Warming Up to Warm-ups

08 Jul

In the beginning there was numbing cold…

The idea and implementation of warming up has slowly changed here at CrossFit Oahu, both from a coach’s perspective and from that of our members. I’m sure some of you remember the times when a coach would send you out to Reed Lane for a lap and then go straight into movement instruction and it was 3-2-1 go before you knew what happened. I’m proud to say that hardly–if ever–happens anymore.

Coaches at CFO have slowly waged an arms war in the warm-up world against one another.

-Jon Boy

Coaches at CFO have slowly waged an arms war in the warm-up world against one another. One coach throws in some head rotations, another works wrist mobility into the mix. In a constant battle to outdo each other, I believe our coaches have brought CrossFit Oahu’s warm-up game to the next level. “But what, exactly, makes a good warm-up?” you ask.

Winter has lifted…

Running 5 minutes on a treadmill or track is no longer considered an adequate warm-up, especially at a facility of our caliber. As it turns out, we need a lot more than that. A warm-up is meant to optimally prepare an athlete for the training of that day. There are a few fundamental things to every good warm-up, listed here:

  • Raise heart rate, stimulate cardiorespiratory system
  • Increase body temperature
  • Prepare nervous and musculoskeletal system for movement
  • Synaptic Facilitation (practice the upcoming movements)
  • Increase mobility and range-of-motion

The P.E. Teachers had it right…

What does all that medical jargon look like in a gym? Small circles forward…big circles forward…small circles back…big circles back. Lunge it out…hands over head. It turns out we’ve been doing it right at CrossFit Oahu, lately.

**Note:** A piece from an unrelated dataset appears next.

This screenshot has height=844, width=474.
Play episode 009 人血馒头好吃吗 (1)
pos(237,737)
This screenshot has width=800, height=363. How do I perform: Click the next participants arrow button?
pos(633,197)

Our warm-ups resemble basic mobilization of joints, preparation of important muscles for related work (activate hamstrings to effectively deadlift later), and a moderate increase in heart rate. We also spend time working on fun stuff, like getting out the agility ladder or working on a weakness like kipping pullups. As a side note, warming up for 225lb deadlifts does not mean doing 5 reps with an empty bar and then loading it up to 225lbs, doing one, and calling it a day.

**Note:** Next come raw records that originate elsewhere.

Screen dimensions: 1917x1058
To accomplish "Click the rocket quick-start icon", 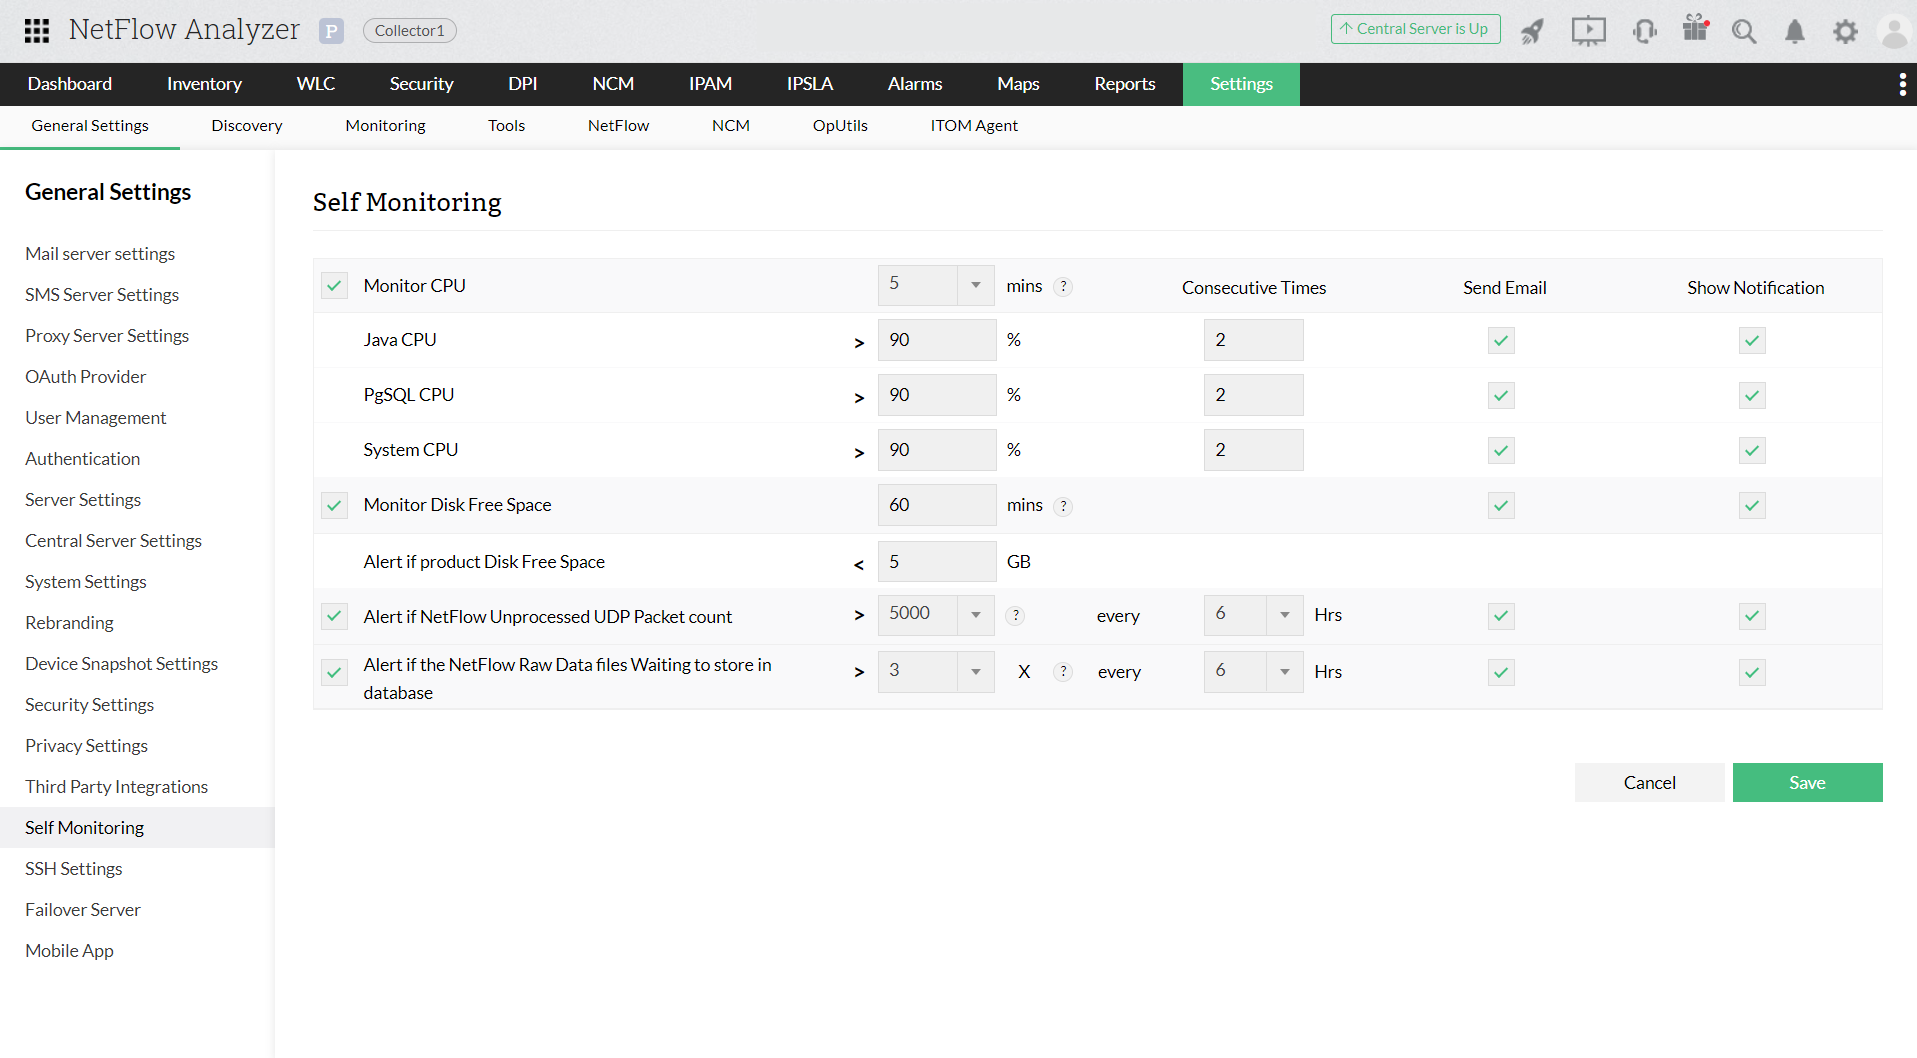I will point(1532,31).
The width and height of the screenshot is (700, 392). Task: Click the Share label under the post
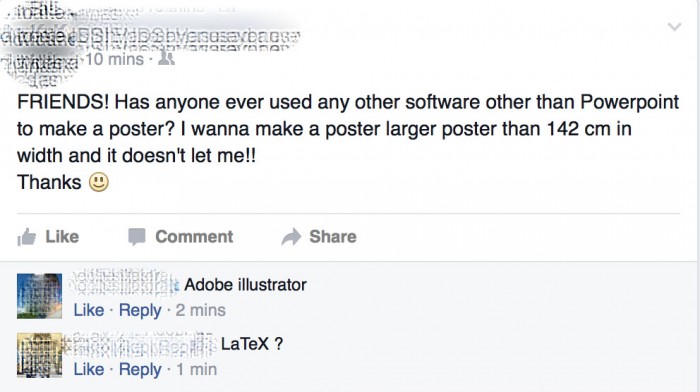coord(333,237)
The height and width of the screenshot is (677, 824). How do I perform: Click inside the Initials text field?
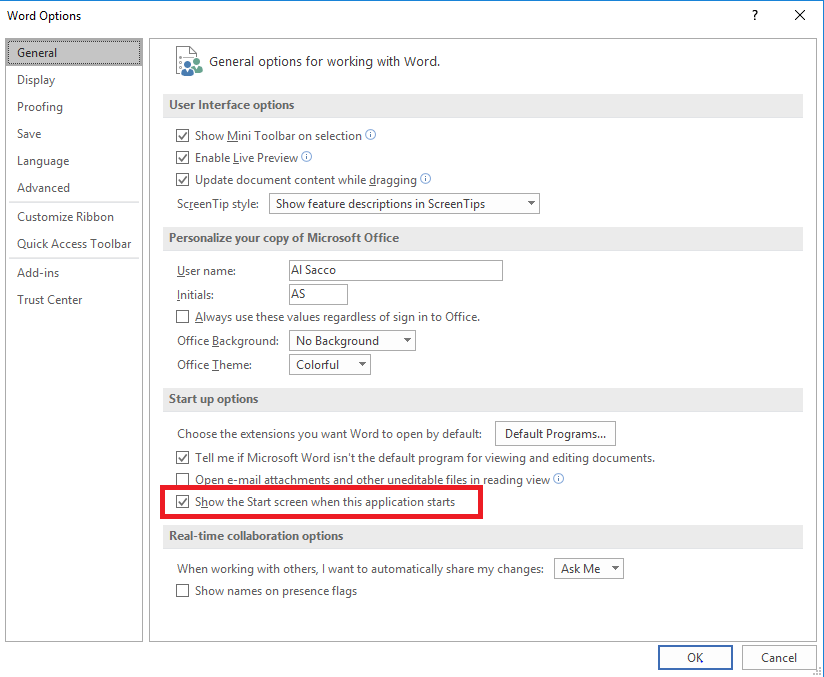317,294
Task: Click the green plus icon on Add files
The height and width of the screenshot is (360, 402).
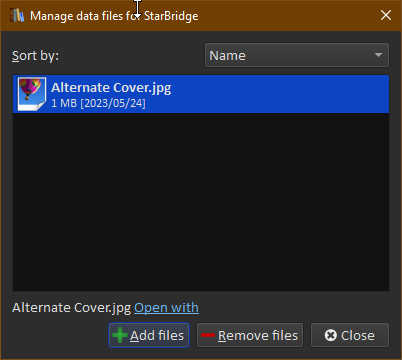Action: [120, 335]

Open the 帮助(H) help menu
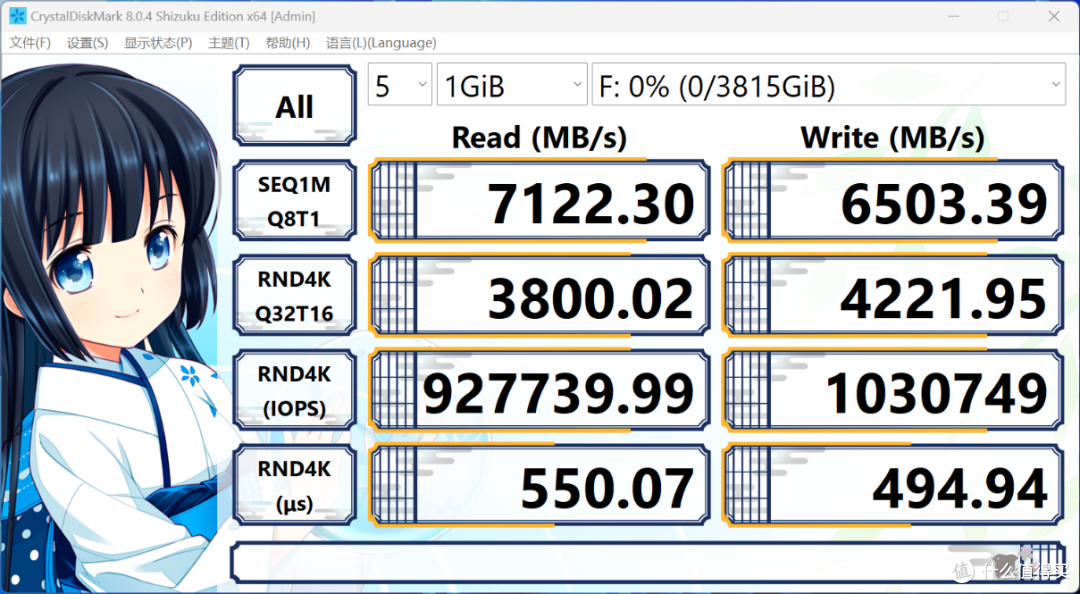click(288, 43)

Check out this video of oldschool CrossFitter Greg Amundson doing a warm-up of the very nature discussed:
YouTube Preview Image

We’re hot now…

In the future, who knows what warm-ups at CrossFit Oahu will look like. I’d be curious to hear what people would like more of. Post to comments what you’d want in your next warm-up.

  • About Jonathan Waltz

    CrossFitting since 2009. Worked at CFO from 2010 to present. Changing hearts, bodies, and minds.
  • Alao

    Great discussion. I purchased a $10 book on dynamic stretches that I pile through a majority of my workouts, to include band work. I love groin stretches and after adjusting my warm ups and even longer cool down stretches I can now sit almost lotus.

    • http://CrossFitOahu.com Bryant Powers

      What book?

  • Alao

    “Dynamic Stretches – The Revolutionary New Warm-Up Method to Improve Power, Performance and Range of Motion” by Mark Kovacs, Ph.D., CSCS. I got it on Amazon.com and it covers a range of movements; (some that were experienced at CFO) sport specific as well.